* REQUIRED WORK: Quote, word for word, only the lines running from the line with "You are a computer-use agent." through the end of the listing. Leave out the pictures.

DATASET ENTRIES START

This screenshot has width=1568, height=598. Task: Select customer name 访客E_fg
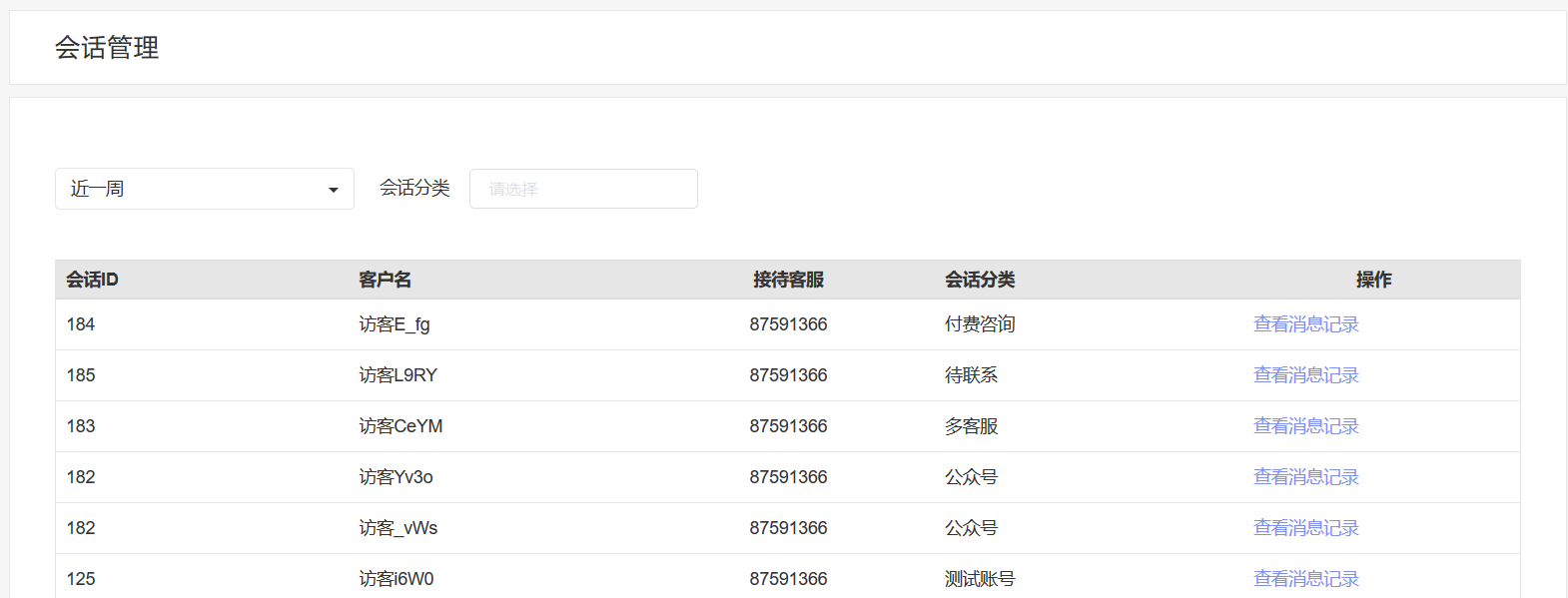[394, 324]
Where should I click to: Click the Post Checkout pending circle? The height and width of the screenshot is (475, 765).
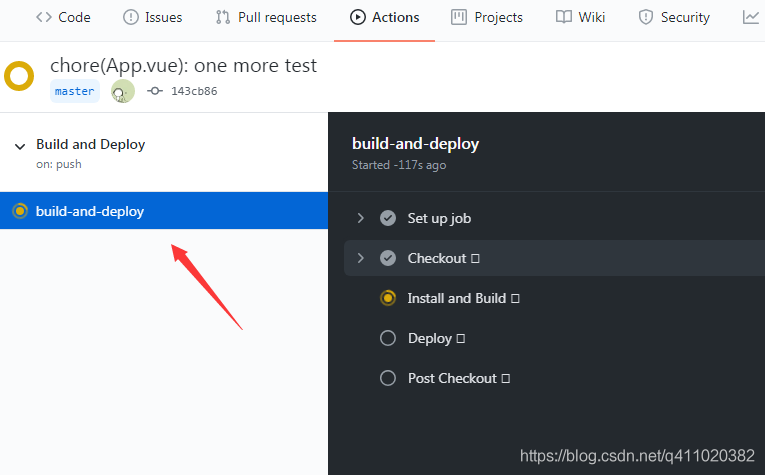point(388,378)
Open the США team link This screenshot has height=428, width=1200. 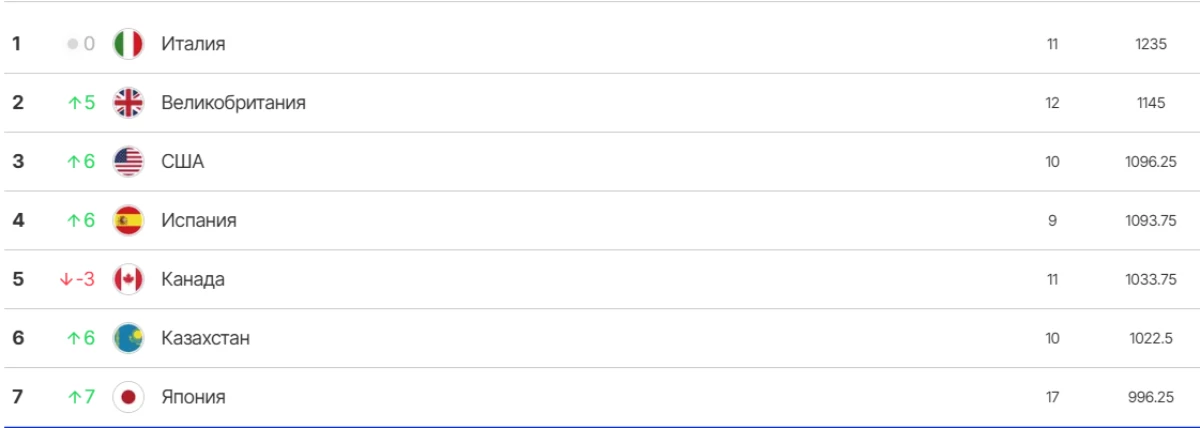(x=182, y=162)
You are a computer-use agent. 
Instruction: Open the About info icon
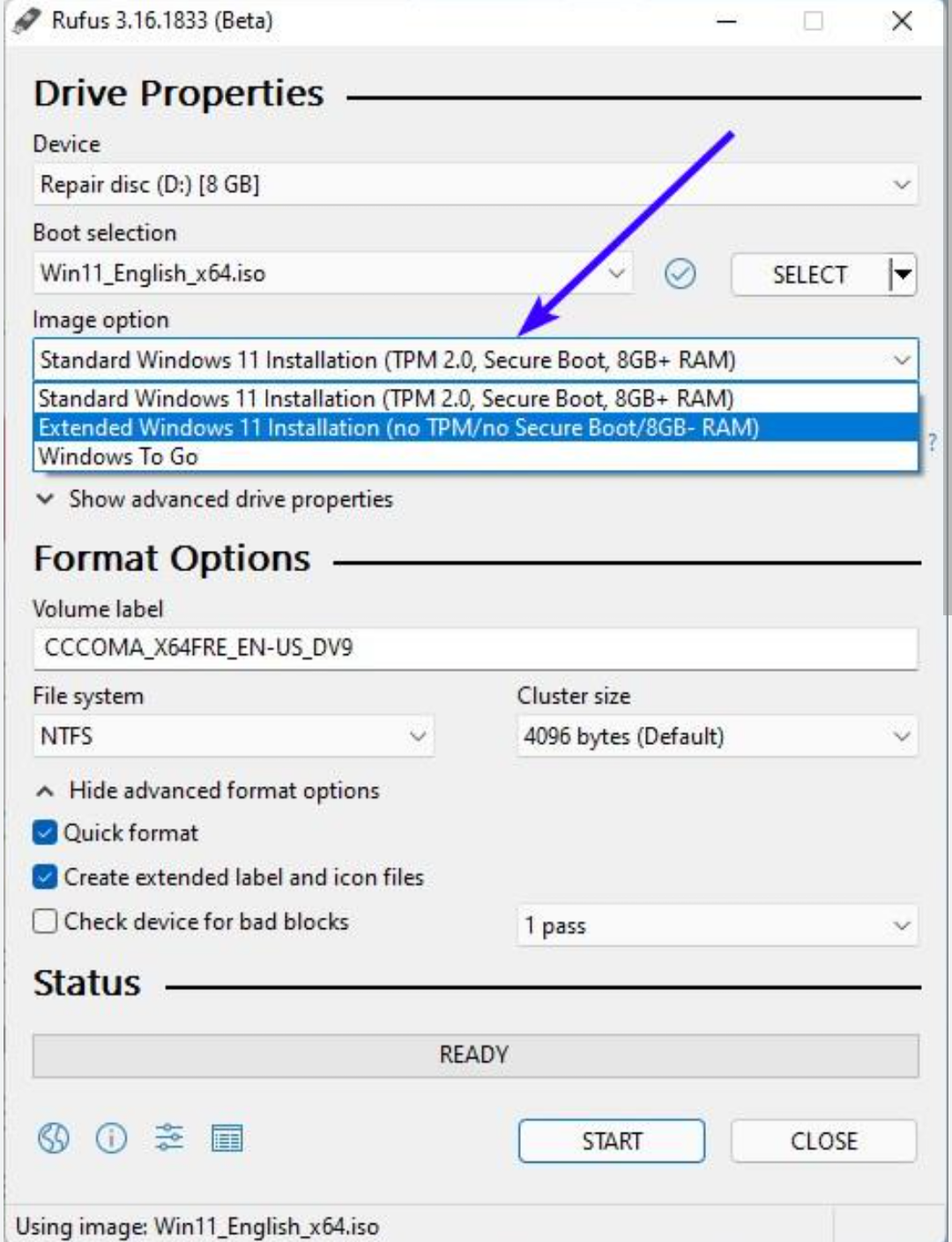[111, 1138]
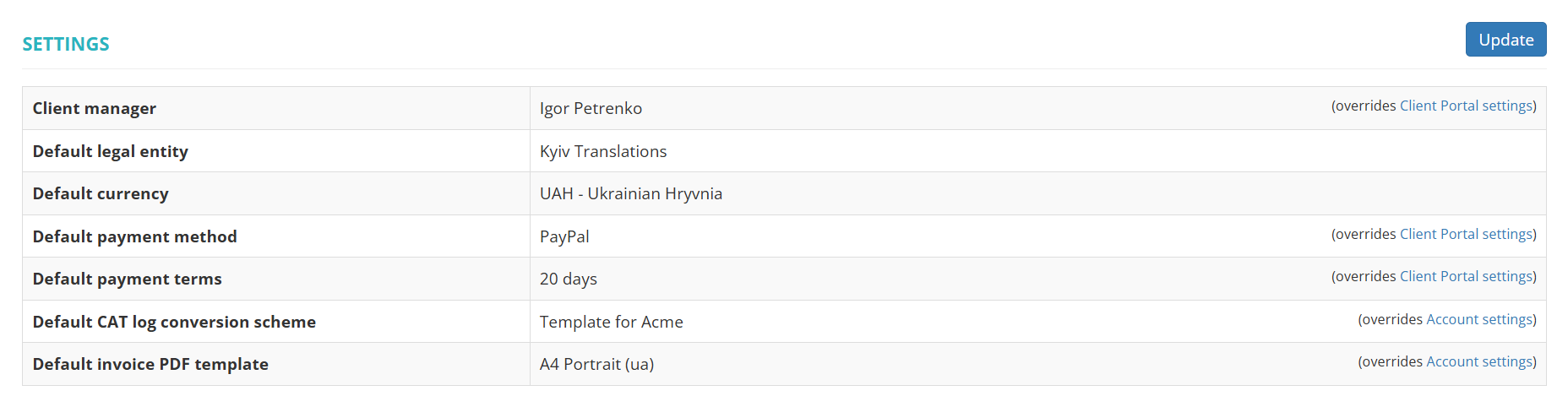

DATASET ENTRIES END

* ANSWER SPACE:
You are a computer-use agent. 
Instruction: Open the About info icon
[111, 1138]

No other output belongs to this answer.